In comedy, a dick joke, dork joke, penis joke, cock joke or knob joke is a joke that makes a direct or indirect reference to a human penis (known in slang parlance as a dick), also used as an umbrella term for dirty jokes. The famous quote from Mae West, "Is that a gun in your pocket or are you just excited to see me?" (alluding to an erection) is cited as an example of a penis joke. The "dick joke" has been described as "often used as a metaphor for the male-defined nature of stand-up comedy". Dick jokes have also been noted to be both popular and effective with audiences:

Comics use what "works", and dick jokes are guaranteed to amuse audiences of both genders in a surprising variety of contexts. Simply put, dick jokes get the quickest and biggest laughs, and in stand-up comedy, size does matter.

==In comedy==
An important component of a dick joke is breaking a social taboo. As Canadian comedian Ricky Blue puts it, "The trick is being able to speak the unspeakable and somehow get away with it."

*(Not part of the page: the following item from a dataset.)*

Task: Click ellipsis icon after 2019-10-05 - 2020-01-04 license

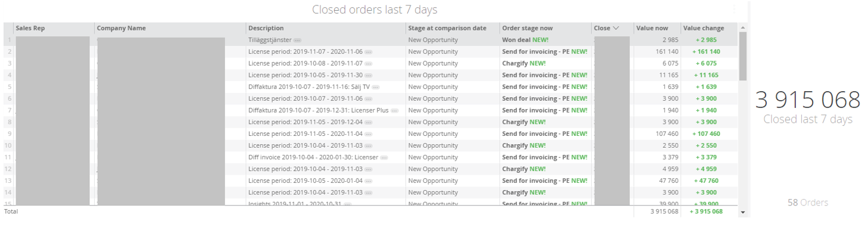Action: [x=369, y=181]

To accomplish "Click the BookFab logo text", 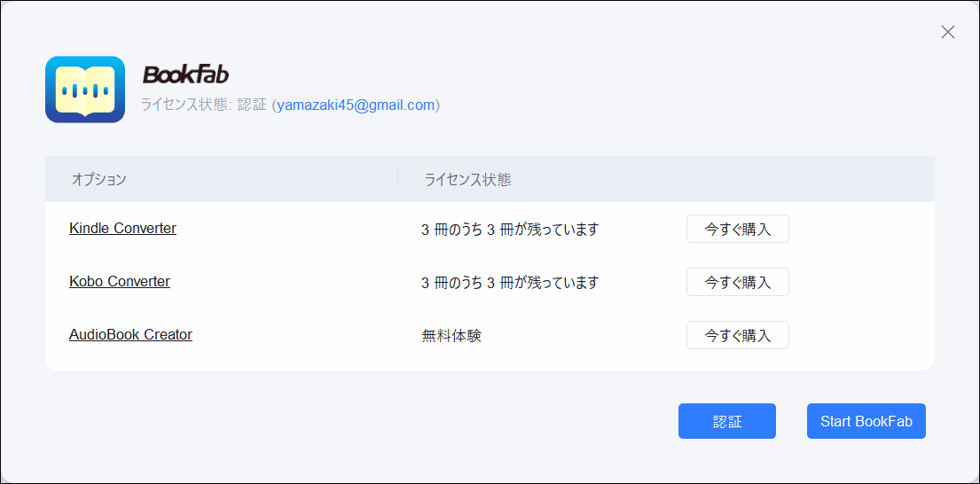I will [x=186, y=75].
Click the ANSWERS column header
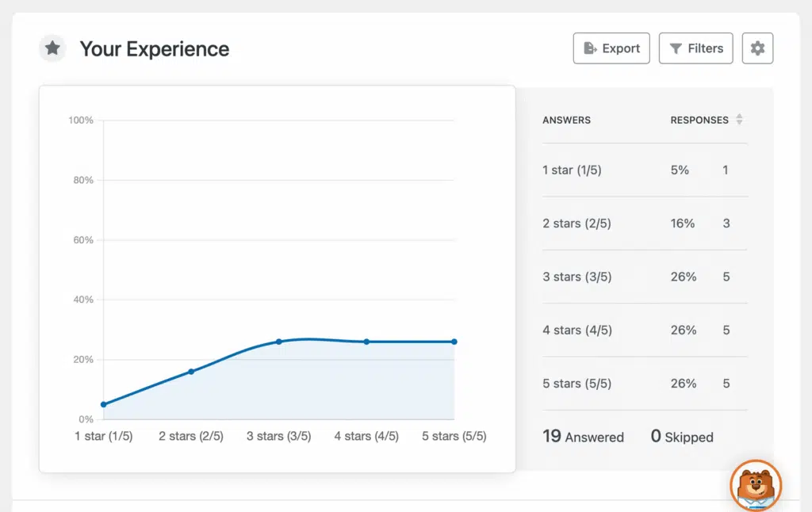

Comedian Bill Hicks satirized the popularity of dick jokes in his own act:

'He hasn't told any dick jokes. Doesn't he know he's in America? Doesn't he know about our puritanical self hatred of our own body and its desires? The only way we can find relief is through the medium of penis material!' Yeah, I'm totally aware of where I am, don't worry. The dick jokes are on their way.

However, due to their prurient nature, comedians who rely on explicit humor must find less controversial subject matter if they wish to expand their presence to more restrictive venues like network television and family films. In short, "young professionals whose success has been achieved on the stepladder of dick jokes must eventually change their acts".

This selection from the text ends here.